DATA SUPPLIED>

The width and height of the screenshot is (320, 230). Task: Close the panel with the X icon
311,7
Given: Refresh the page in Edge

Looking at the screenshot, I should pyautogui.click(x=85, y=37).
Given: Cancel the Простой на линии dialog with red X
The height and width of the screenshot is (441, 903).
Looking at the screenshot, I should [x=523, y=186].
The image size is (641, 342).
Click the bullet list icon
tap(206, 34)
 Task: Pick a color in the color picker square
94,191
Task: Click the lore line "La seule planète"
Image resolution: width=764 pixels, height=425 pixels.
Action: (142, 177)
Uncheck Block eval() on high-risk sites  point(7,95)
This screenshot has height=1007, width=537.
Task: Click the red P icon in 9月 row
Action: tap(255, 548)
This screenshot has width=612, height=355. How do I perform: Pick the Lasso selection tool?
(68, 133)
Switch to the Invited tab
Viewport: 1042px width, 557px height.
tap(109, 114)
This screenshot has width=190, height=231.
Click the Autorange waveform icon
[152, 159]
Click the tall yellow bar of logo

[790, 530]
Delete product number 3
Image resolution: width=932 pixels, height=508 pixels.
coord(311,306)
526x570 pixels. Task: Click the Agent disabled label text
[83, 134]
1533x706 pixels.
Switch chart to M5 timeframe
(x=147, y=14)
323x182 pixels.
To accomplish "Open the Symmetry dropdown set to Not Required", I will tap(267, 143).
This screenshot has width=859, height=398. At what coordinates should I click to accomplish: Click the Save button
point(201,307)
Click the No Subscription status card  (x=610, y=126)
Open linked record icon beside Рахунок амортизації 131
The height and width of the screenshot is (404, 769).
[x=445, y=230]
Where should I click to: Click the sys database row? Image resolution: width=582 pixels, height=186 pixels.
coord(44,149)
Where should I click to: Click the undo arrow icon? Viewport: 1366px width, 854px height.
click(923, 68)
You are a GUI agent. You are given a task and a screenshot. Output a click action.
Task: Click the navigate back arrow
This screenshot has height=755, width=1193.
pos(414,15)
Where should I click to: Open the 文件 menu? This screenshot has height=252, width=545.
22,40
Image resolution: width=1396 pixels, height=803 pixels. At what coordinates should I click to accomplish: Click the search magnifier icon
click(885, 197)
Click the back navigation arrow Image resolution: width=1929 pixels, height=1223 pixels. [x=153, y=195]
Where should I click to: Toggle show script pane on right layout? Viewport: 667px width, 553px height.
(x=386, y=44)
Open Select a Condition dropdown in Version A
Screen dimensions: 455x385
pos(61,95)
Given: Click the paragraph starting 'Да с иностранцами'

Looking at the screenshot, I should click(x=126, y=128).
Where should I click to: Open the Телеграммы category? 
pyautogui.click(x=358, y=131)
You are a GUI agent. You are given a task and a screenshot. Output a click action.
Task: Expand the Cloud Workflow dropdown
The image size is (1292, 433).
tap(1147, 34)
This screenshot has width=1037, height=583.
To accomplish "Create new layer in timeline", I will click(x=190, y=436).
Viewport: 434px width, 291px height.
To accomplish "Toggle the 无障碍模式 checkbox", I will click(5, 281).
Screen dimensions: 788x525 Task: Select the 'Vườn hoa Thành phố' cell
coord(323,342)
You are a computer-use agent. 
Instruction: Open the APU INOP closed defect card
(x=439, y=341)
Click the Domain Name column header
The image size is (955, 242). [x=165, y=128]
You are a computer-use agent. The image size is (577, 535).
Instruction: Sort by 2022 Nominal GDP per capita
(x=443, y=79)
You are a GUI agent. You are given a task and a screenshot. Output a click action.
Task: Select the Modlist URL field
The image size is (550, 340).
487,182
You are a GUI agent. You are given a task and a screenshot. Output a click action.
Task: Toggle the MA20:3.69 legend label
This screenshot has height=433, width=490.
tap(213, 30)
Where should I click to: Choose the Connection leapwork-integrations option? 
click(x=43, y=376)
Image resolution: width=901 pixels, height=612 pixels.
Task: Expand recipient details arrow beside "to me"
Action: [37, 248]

TO BE DONE> Reproduce the entries above verbatim, starting at the very beginning and ending with the line that contains "Looking at the screenshot, I should pyautogui.click(x=85, y=37).", including that line.

REPLY>
The width and height of the screenshot is (320, 230). Task: Close the panel with the X icon
311,7
Given: Refresh the page in Edge

Looking at the screenshot, I should pyautogui.click(x=85, y=37).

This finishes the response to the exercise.